Eugene Lee-Hamilton Poetry Competition

The Annual Eugene Lee-Hamilton Poetry Competition

Eugene Lee-Hamilton was a poet and novelist who studied at Oriel (1864-66) who revived the use of Petrarchan Sonnets in his own work, and encouraged it in others. The poetry competition prize was founded by the late Mrs Eliza Ann Lee-Hamilton by bequest in 1943, in memory of Eugene James Lee-Hamilton who died in 1907, in order to encourage the composition of the Petrarchan sonnet in Oxford and Cambridge.

About the Competition

The Provost and Fellows of Oriel College offer an annual prize of £60 for the best Petrarchan Sonnet in English submitted by a current undergraduate of Oxford or Cambridge. The sonnet can be on a topic of the author’s choosing, and enjambment between the eighth and ninth lines is permitted.

2018 Competition

The 2018 Eugene Lee-Hamilton Poetry Competition is now closed.

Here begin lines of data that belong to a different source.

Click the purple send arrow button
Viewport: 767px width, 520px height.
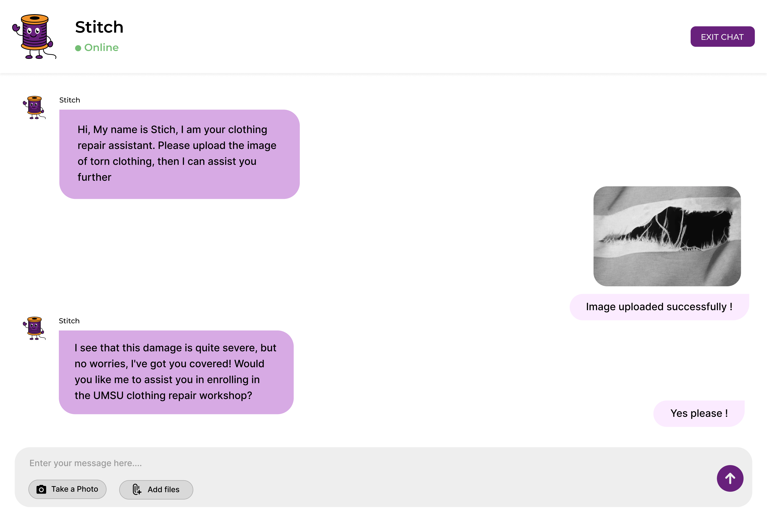(730, 478)
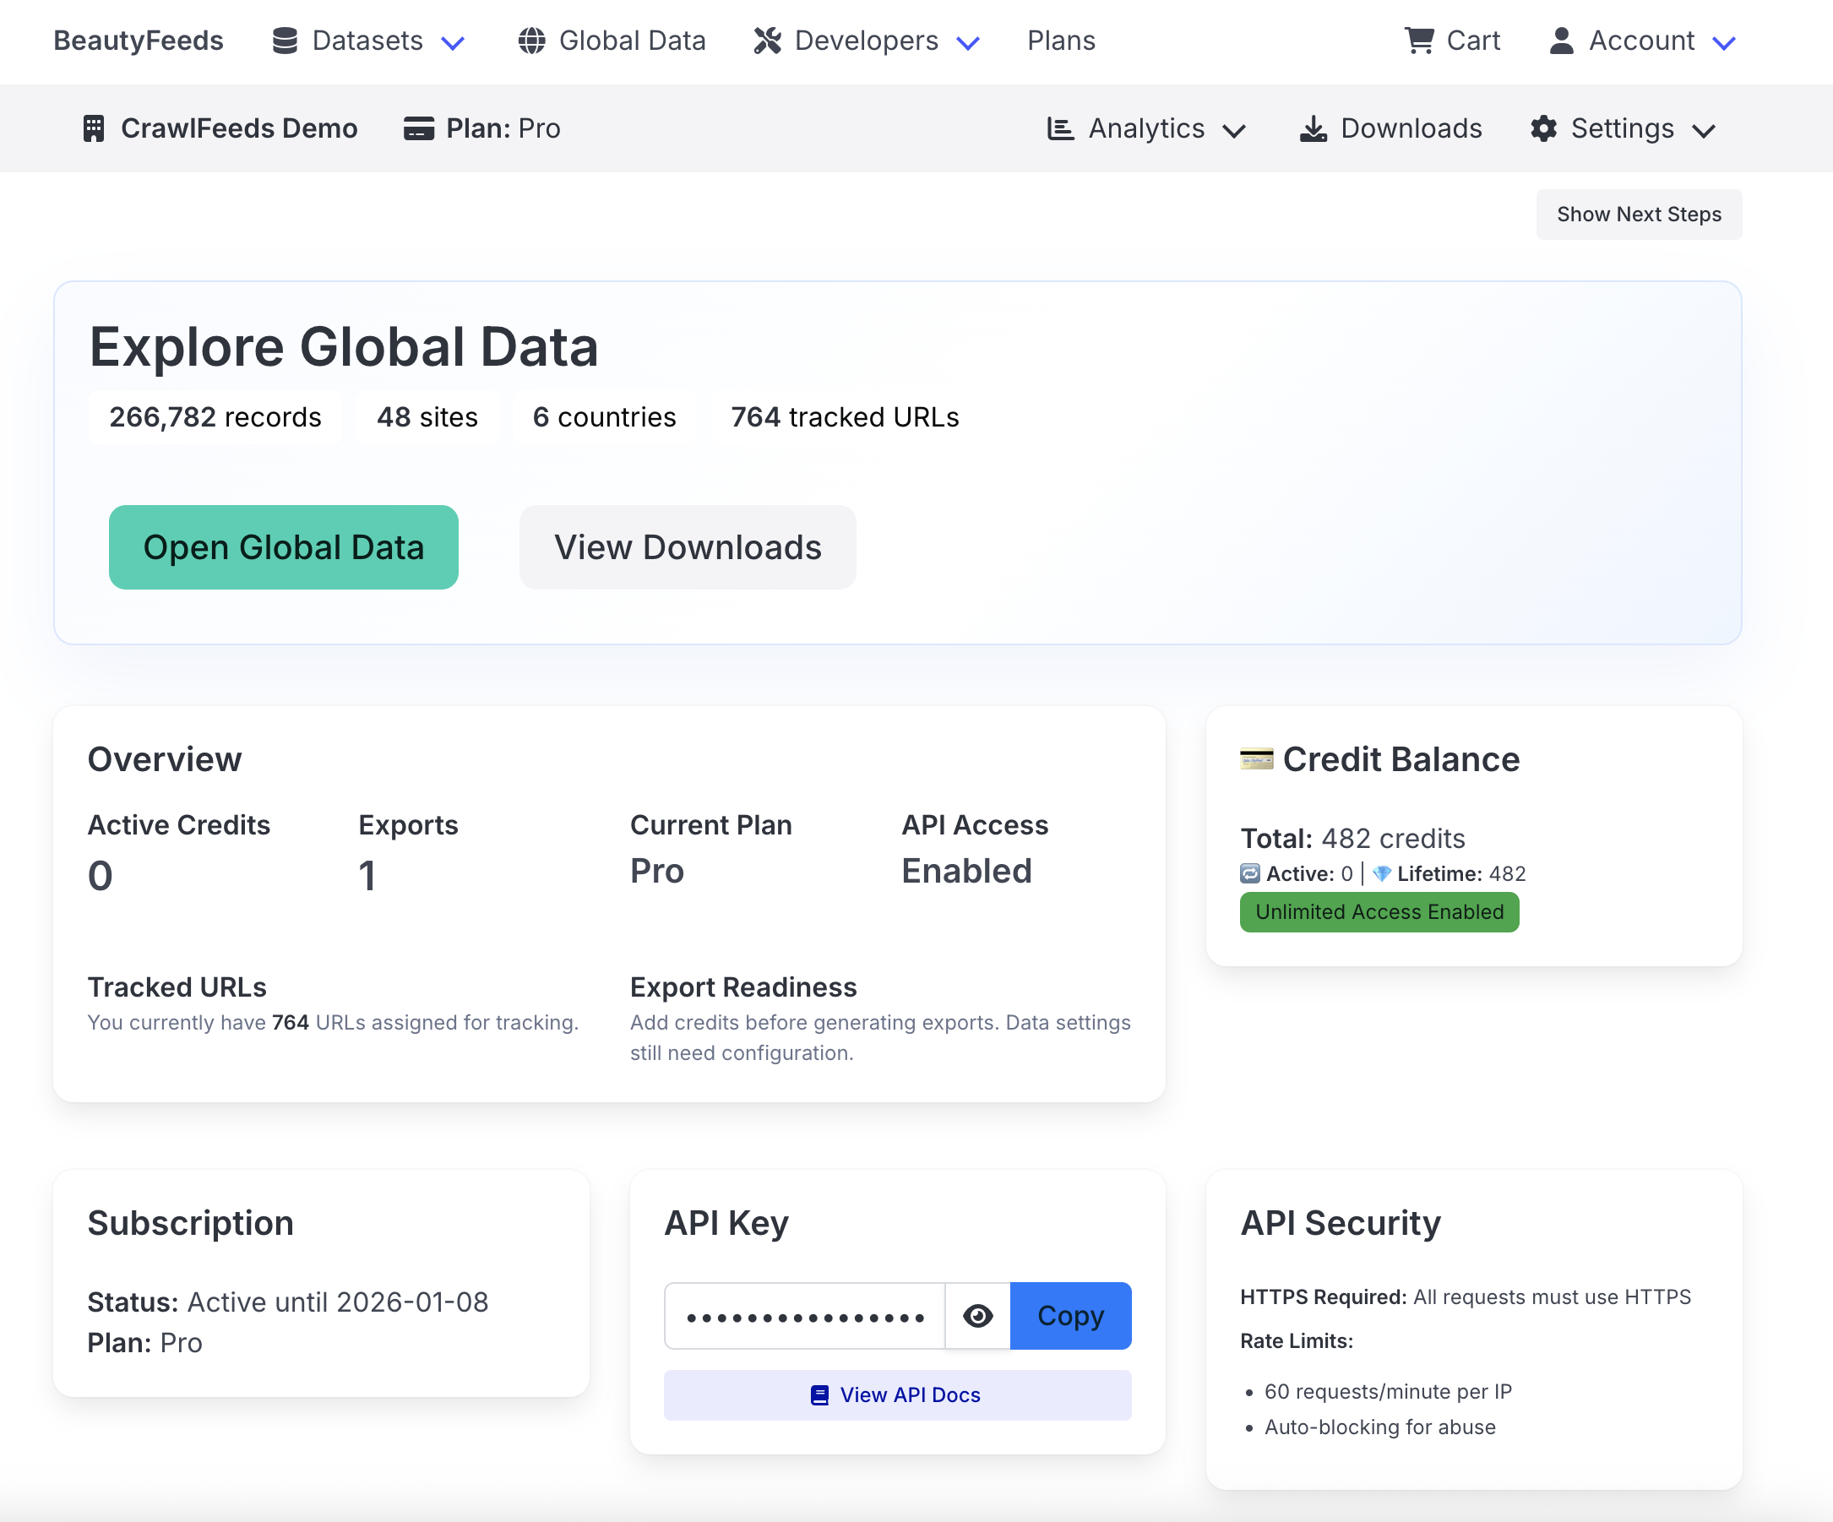The image size is (1833, 1522).
Task: Reveal the hidden API key
Action: pos(978,1315)
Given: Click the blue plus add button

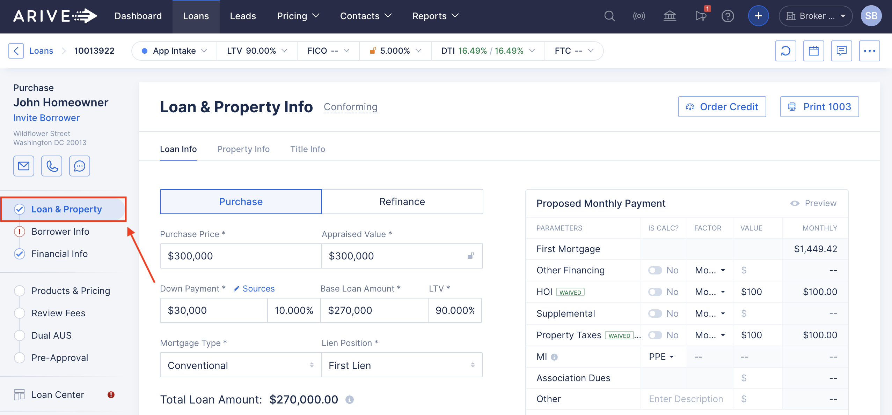Looking at the screenshot, I should coord(758,16).
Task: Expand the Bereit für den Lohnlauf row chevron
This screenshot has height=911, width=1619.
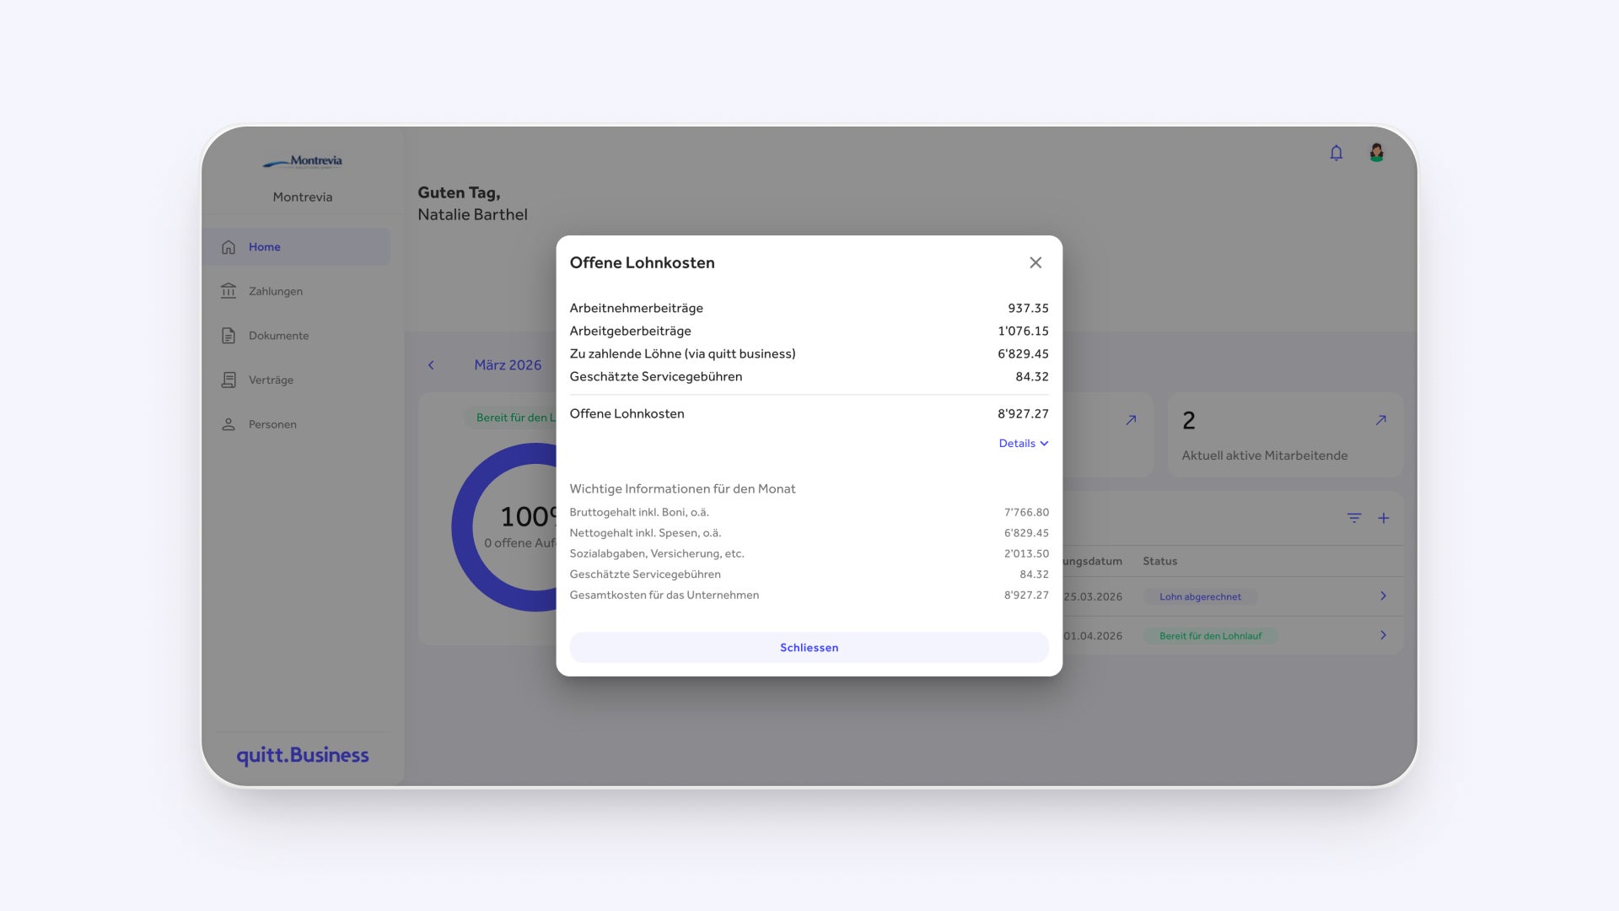Action: [x=1383, y=635]
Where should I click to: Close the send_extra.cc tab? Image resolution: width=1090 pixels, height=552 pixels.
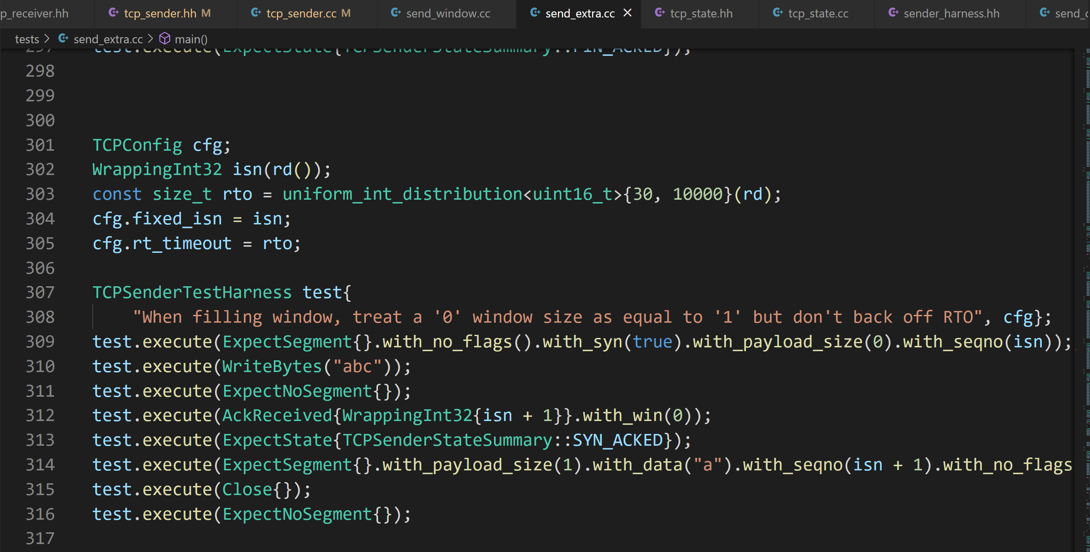tap(628, 13)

This page will be updated with information on how to enter the 2019 competition in late April/early May 2019.

2018 Winning Poems

In 2018, the quality of entries was so high that the judges decided to award the Eugene Lee-Hamilton Prize to two winners: Dominic Leonard, Christ Church Oxford, with his sonnet 'The Fisher of Ham Common' and Shimali de Silva, Peterhouse Cambridge, with her sonnet 'Stella to her Violent Lover'. Read both sonnets here.

2017 Winning Poem

The winner of the Eugene Lee-Hamilton Poetry Competition 2017 was Conor Wilcox-Mahon, St John's College, Oxford with his sonnet 'Merlin's Tower'.

2016 Winning Poem

The winner of the Eugene Lee-Hamilton Poetry Competition 2016 was Jacob Mercer, The Queen's College, Oxford with his sonnet 'The Colossus'.

2015 Winning Poem 

The winner of the Eugene Lee-Hamilton Poetry Competition 2015 was Dominic Hand, Oriel College, Oxford with his sonnet 'On First Looking at Newman's Window'

2014 Winning Poems

There were two winning poems in 2014; Catherine Olver, of Corpus Cristi College, Cambridge with 'The Labourers to Proserpina', and Tara Lee, of Queens' College, Cambridge with 'What the time tells'.